Tiago Varanda, o primeiro padre cego português, quer privilegiar o sentido da escuta

Tiago Varanda antes da ordenação, com a sua cadela-guia. Foto © DACS-Braga
Chegou a pensar que pelo facto de ser cego não poderia ser padre. Neste domingo, 14 de Julho, essa hipótese ficou posta de lado: Tiago Varanda, 35 anos, natural de Lamego, foi ordenado em Braga, tornando-se o primeiro padre cego em Portugal. E quer fazer do seu ministério de presbítero um serviço de escuta, cujo valor diz ter aprendido durante os anos de seminário: “A questão da escuta, saber escutar as pessoas. É das coisas mais maravilhosas que levo daqui, posso dizer que aprendi a escutar no seminário. Vai ser um grande instrumento para a minha vida sacerdotal.”

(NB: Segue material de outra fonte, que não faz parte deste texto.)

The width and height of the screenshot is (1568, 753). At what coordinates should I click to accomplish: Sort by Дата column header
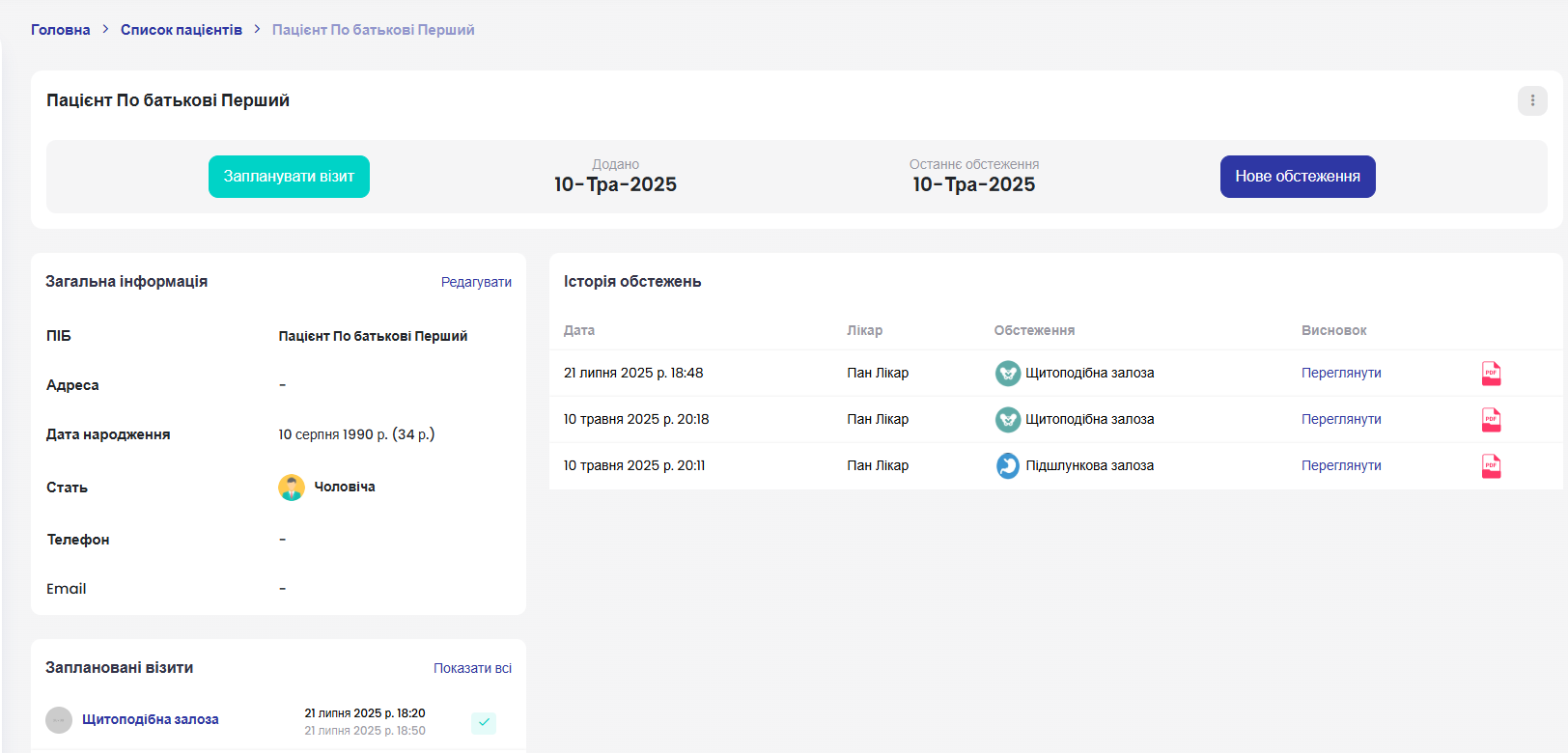(579, 330)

Ficou sem vista aos 16 anos, mas no seminário já se imaginava responsável de uma qualquer paróquia onde o seu trabalho fosse necessário, como contava em Junho de 2015 na reportagem Sem mulher nem filhos, da TSF. “Porque não? Com os devidos auxílios…”, dizia.
Tendo sido professor de História, a vocação foi-se afirmando precisamente durante os anos em que ensinou. Tiago Varanda frequentou depois o Seminário Conciliar de Braga durante sete anos, que culminaram agora com a ordenação. Contará com livros em braille para celebrar a liturgia, de modo a poder ser “igual aos outros” padres e fazer tudo o que eles fazem: “Vou ser mais um entre tantos aqui na diocese, procurarei colaborar com o que o senhor arcebispo me pedir e com aquilo que as pessoas precisarem e for necessário e me pedirem”, afirmava, em declarações ao Departamento Arquidiocesano da Comunicação Social de Braga, citadas pela agência Ecclesia.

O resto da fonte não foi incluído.